Here one can imagine that these properties depend on each other and according to my knowledge of properties, I can infer the rest of the properties.

I am graceful for any remarks about writing better code. Even though I learned and read literature about object-oriented coding, I am inexperienced in writing such.

Answer 1

Try this:

import pandas as pd

class Pyth():
    def __init__(self, a=np.NaN, b=np.NaN, c=np.NaN):
        df = pd.DataFrame({
           'sides': [a,b,c], 
           'equation':[np.sqrt(c**2 - b**2), np.sqrt(c**2 - a**2), np.sqrt(a**2 + b**2)]
        })
        df.loc[df.sides.isnull(), 'sides'] = df[df.sides.isnull()]['equation']

        self.a = df.sides[0]
        self.b = df.sides[1]
        self.c = df.sides[2]

Test result:

test = Pyth(a=3,b=4)
test.c
Out[217]:
5.0
In [218]:

test.b
Out[218]:
4.0
In [219]:

test.a
Out[219]:
3.0

Answer 2

I think this is rather easy to calculate once you use the @property decorator.
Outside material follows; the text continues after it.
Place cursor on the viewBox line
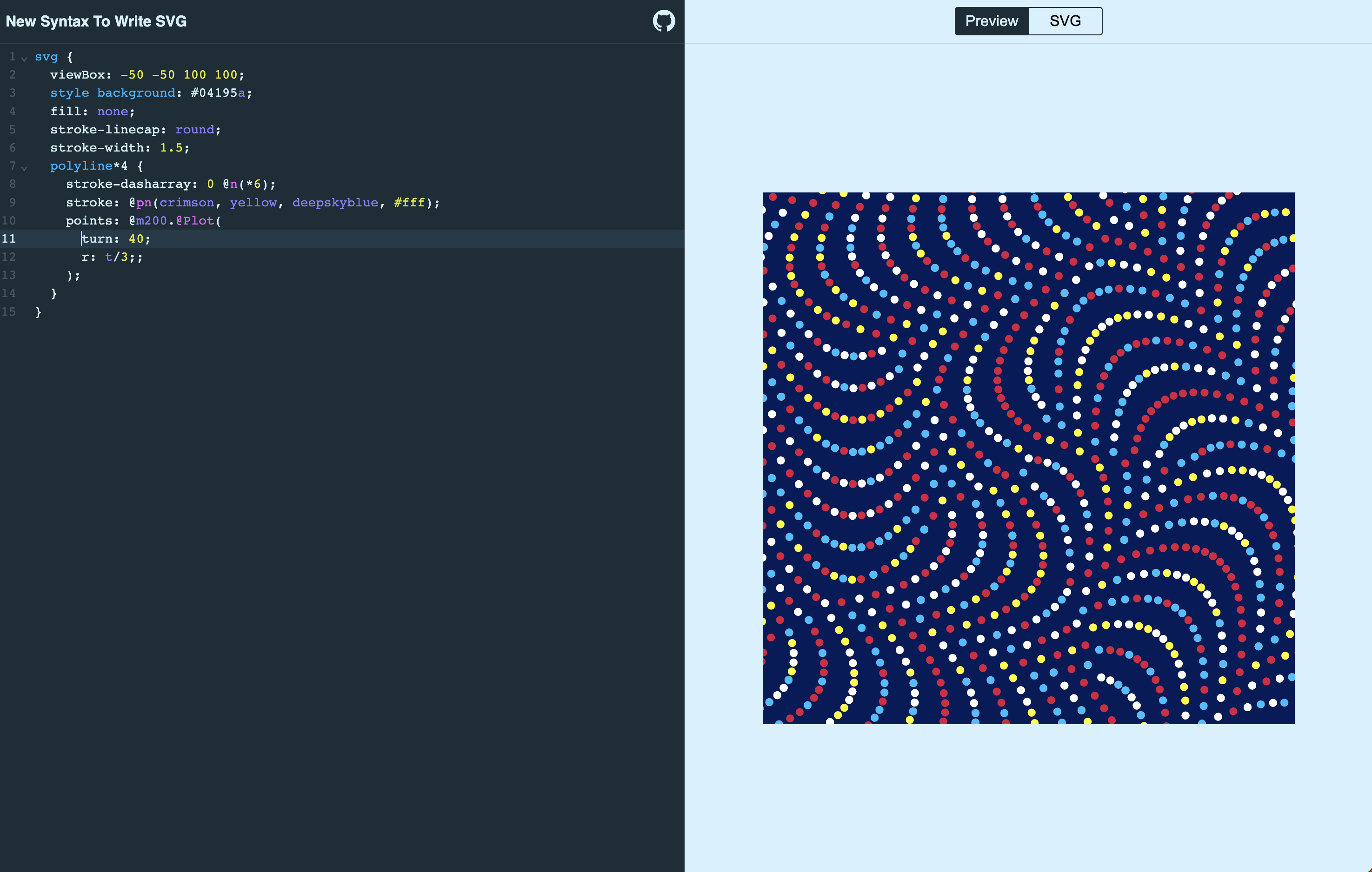1372x872 pixels. pyautogui.click(x=147, y=75)
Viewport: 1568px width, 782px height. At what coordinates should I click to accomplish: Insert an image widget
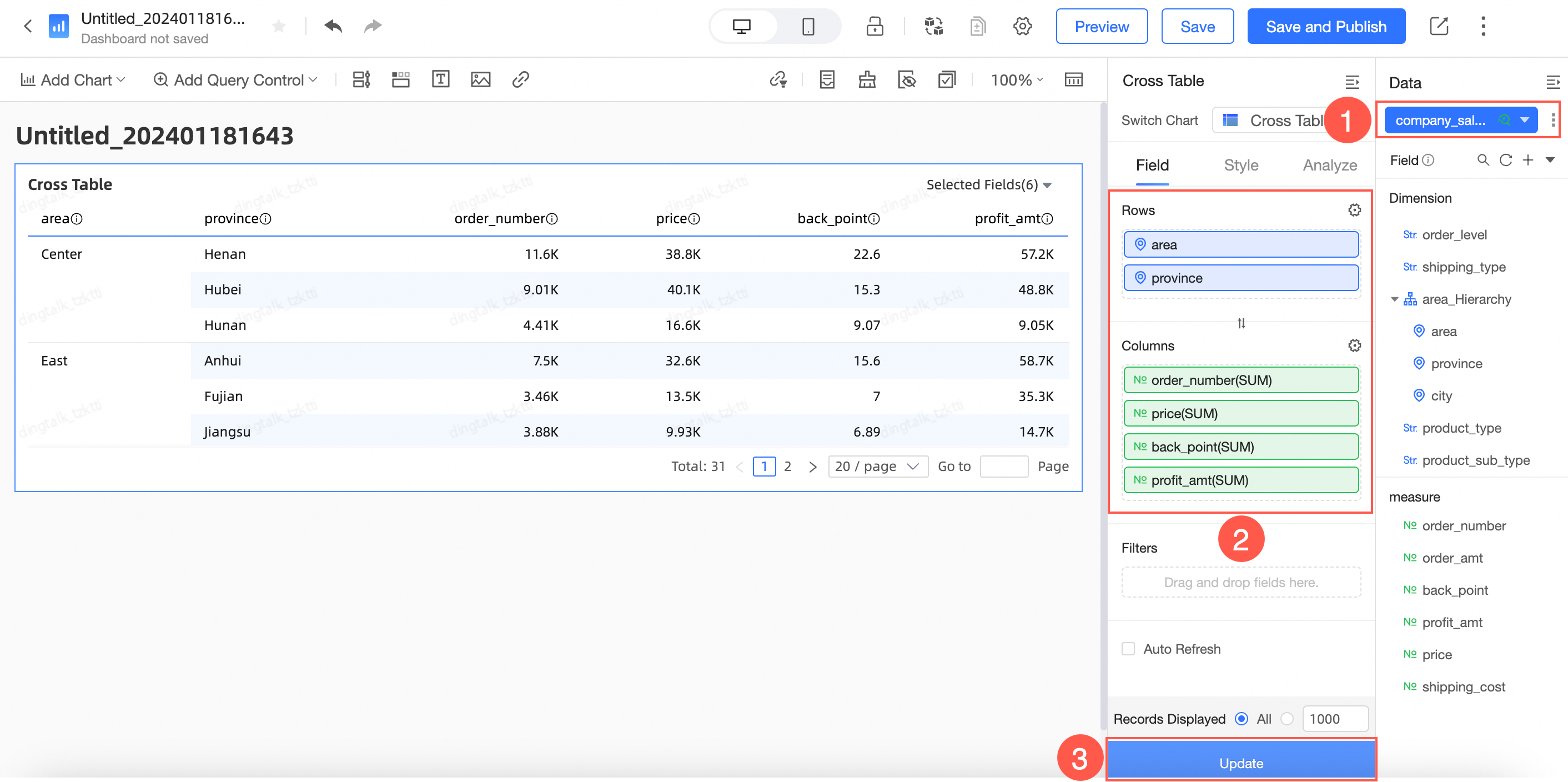(x=480, y=80)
Let me show you an example.

import math

class Pythagoras(object):

    def __init__(self, a=None, b=None, c=None):
        self._a = a
        self._b = b
        self._c = c

        count = 0
        if self._a is None:
            count += 1
        if self._b is None:
            count += 1
        if self._c is None:
            count += 1

        if count > 1:
            raise Exception("More than one of the values are None.")

    @property
    def a(self):
        if self._a is None:
            return math.sqrt(self.c**2 - self.b**2)
        else:
            return self._a

    @property
    def b(self):
        if self._b is None:
            return math.sqrt(self.c**2 - self.a**2)
        else:
            return self._b

    @property
    def c(self):
        if self._c is None:
            return math.sqrt(self.a**2 + self.b**2)
        else:
            return self._c

Working behavior:

>>> from temp import Pythagoras
>>> p = Pythagoras(a=10, b=20)
>>> p.c
22.360679774997898

Edit: Updated the code to make sure that it was working.